> _Data shown_:
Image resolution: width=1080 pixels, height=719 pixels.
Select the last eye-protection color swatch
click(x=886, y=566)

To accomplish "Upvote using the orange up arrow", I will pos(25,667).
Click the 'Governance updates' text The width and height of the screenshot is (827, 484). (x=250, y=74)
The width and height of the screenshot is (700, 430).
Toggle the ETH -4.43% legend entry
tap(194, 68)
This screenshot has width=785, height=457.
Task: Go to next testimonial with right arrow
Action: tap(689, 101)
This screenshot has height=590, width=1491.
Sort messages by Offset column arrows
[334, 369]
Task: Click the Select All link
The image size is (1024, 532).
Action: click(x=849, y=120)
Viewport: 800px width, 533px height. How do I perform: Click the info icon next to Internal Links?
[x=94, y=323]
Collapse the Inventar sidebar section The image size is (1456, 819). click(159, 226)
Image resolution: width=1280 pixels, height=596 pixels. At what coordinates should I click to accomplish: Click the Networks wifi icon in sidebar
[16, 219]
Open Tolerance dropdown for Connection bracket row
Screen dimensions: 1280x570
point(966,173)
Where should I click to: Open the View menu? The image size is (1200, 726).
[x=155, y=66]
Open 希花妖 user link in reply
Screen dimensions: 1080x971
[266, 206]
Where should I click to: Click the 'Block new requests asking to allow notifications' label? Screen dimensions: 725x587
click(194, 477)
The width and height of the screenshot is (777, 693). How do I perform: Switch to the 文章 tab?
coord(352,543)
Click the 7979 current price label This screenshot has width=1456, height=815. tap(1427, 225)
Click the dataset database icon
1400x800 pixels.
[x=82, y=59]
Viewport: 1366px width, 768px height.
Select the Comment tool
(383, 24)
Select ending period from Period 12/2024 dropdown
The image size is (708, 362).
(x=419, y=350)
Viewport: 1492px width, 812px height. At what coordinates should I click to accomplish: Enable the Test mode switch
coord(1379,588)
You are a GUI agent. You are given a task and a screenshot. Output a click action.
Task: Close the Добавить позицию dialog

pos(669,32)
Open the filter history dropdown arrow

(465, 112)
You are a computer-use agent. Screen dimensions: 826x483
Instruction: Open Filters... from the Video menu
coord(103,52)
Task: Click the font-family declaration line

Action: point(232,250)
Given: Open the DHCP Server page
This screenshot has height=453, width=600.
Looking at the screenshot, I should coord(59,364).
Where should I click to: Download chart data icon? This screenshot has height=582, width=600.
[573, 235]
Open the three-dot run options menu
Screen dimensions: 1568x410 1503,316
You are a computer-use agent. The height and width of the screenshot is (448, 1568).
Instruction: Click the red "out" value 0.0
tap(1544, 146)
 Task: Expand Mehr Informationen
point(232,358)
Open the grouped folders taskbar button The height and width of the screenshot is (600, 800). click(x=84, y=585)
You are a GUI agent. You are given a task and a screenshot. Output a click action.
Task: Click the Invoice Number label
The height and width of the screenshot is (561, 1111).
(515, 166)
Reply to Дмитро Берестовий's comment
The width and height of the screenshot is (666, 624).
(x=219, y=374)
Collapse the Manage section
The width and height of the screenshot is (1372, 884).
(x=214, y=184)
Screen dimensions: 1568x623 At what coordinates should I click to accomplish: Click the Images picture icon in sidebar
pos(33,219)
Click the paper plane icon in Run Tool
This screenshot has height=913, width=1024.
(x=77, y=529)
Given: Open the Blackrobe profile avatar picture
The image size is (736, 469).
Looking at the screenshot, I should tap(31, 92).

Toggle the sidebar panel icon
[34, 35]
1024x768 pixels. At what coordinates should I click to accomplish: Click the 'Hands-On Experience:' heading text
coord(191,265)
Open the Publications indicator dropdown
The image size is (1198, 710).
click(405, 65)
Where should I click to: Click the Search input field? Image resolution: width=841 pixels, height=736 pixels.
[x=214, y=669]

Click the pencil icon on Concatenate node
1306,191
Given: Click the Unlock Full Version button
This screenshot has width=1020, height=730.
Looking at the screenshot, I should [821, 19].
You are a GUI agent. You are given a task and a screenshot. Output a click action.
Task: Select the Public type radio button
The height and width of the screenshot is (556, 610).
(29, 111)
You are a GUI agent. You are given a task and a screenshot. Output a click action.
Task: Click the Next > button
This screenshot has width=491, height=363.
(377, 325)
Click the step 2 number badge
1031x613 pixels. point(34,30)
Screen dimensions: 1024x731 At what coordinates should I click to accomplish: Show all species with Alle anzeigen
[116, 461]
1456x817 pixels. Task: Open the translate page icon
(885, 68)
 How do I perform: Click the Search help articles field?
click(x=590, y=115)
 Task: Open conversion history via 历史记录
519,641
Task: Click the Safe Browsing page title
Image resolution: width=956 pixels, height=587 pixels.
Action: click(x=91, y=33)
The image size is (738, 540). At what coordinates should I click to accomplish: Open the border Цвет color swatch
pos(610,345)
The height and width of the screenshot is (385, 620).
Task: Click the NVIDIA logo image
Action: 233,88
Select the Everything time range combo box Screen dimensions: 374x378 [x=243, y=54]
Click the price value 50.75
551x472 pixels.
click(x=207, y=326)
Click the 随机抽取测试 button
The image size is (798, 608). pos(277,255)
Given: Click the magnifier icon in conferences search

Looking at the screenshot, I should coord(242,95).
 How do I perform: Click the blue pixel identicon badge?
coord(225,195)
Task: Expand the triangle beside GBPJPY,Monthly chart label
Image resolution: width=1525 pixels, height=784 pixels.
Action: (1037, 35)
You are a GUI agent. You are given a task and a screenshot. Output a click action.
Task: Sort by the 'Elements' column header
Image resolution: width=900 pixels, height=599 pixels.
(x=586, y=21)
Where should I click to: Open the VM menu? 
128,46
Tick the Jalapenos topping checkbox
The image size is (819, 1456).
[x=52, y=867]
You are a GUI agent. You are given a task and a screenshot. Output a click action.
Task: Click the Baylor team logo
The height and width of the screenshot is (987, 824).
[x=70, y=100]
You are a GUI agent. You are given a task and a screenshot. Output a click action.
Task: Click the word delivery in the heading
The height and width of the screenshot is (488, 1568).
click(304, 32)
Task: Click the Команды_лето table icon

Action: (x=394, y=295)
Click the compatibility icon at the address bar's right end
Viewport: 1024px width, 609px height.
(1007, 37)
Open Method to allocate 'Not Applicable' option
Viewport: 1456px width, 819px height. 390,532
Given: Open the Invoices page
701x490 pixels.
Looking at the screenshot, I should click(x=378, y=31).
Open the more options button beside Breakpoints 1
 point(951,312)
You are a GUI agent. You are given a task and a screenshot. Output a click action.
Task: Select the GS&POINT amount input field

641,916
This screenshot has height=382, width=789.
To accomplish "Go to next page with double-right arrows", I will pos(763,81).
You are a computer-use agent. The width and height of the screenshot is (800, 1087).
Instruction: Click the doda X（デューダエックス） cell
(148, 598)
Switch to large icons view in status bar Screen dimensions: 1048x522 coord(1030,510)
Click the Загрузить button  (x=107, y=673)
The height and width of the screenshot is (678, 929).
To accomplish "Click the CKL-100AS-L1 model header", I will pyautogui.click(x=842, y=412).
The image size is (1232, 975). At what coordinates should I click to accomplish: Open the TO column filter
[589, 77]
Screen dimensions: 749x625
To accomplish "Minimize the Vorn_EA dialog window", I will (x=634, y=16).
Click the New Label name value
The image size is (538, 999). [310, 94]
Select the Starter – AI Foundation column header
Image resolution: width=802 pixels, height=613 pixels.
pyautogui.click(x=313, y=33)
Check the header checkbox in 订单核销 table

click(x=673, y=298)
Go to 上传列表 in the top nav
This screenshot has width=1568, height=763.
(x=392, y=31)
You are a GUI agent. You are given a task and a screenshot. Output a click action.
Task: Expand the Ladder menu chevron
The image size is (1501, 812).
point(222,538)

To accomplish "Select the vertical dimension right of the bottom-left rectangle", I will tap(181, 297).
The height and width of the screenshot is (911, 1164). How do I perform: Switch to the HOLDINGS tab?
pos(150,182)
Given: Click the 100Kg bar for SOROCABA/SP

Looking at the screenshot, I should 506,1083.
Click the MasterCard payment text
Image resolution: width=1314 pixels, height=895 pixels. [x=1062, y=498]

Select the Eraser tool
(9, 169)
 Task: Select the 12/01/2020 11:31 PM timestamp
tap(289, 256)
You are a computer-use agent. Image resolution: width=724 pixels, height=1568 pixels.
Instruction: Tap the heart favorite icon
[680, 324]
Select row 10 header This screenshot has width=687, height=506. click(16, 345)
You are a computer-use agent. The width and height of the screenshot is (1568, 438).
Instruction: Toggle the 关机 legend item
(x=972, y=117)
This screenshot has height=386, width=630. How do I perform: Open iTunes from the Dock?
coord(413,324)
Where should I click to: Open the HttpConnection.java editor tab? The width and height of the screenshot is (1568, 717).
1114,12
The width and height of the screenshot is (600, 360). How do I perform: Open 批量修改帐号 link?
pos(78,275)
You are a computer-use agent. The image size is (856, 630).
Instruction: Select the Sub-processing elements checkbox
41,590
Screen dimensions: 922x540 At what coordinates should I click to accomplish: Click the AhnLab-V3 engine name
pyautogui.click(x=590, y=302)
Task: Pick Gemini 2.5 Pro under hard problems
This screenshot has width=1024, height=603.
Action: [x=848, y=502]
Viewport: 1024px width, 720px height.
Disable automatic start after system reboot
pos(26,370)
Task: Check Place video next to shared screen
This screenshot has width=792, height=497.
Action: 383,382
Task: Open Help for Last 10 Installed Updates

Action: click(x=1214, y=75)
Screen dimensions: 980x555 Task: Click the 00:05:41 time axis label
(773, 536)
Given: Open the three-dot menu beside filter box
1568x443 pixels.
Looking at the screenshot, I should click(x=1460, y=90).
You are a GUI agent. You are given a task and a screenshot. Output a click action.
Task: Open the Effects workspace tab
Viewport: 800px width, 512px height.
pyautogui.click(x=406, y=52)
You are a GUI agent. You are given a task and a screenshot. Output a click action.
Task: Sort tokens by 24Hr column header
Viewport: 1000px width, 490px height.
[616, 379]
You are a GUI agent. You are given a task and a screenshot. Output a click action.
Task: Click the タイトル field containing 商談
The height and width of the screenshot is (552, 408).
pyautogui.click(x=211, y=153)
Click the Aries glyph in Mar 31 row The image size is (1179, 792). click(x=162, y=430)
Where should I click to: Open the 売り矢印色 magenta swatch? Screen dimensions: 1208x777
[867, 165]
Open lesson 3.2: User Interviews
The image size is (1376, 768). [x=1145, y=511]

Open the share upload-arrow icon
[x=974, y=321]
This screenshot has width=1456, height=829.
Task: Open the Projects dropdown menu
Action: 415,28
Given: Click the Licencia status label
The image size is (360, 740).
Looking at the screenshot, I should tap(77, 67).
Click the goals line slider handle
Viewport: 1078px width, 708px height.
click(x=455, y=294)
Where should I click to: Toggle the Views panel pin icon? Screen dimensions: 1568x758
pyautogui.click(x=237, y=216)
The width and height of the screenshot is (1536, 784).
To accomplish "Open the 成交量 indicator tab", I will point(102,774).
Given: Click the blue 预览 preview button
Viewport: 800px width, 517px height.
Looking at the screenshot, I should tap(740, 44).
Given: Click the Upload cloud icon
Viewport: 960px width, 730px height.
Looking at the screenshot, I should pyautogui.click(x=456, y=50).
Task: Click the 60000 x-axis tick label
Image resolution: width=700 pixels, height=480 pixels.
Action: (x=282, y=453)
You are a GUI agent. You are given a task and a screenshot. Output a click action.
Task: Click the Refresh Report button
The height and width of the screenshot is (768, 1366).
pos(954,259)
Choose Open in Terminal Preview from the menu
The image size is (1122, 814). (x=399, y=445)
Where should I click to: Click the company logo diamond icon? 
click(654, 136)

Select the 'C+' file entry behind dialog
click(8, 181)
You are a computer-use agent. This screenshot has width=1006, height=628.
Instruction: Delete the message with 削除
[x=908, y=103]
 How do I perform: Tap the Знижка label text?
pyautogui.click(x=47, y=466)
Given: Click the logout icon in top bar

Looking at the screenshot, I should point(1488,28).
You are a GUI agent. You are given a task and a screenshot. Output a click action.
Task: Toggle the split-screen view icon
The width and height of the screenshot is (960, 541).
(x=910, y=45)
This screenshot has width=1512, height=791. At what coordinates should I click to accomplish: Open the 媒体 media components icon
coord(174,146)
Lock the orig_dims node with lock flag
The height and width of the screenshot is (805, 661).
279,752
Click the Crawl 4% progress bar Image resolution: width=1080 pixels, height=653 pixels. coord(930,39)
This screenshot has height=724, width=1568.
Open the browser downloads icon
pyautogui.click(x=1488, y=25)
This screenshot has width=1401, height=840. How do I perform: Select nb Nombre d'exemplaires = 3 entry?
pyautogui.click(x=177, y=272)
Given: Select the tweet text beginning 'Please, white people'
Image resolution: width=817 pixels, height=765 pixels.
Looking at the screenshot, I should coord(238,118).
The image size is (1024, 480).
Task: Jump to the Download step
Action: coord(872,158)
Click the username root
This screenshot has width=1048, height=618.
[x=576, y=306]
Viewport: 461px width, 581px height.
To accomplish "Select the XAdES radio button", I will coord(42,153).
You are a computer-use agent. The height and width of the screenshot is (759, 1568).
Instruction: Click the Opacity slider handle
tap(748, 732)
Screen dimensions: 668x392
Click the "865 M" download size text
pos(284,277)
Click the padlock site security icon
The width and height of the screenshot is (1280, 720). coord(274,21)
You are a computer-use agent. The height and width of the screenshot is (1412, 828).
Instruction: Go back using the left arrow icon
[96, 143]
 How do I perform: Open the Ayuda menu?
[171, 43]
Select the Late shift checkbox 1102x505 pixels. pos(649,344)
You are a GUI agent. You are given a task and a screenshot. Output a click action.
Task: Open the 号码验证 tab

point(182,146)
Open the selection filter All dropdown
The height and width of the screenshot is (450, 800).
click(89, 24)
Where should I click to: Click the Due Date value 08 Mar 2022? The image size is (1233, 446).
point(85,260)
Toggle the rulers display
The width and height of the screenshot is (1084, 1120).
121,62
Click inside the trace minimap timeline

> _What to work on_:
Copy out each line of the entries where the word "will" is found.

> _Response to this exercise_:
To accomplish "Upvote using the orange up arrow", I will pos(25,667).
To accomplish "Go to next page with double-right arrows", I will pos(763,81).
To accomplish "Click the CKL-100AS-L1 model header", I will pyautogui.click(x=842, y=412).
To accomplish "Minimize the Vorn_EA dialog window", I will (x=634, y=16).
To accomplish "Select the vertical dimension right of the bottom-left rectangle", I will tap(181, 297).
To accomplish "Open the 成交量 indicator tab", I will point(102,774).
To accomplish "Select the XAdES radio button", I will coord(42,153).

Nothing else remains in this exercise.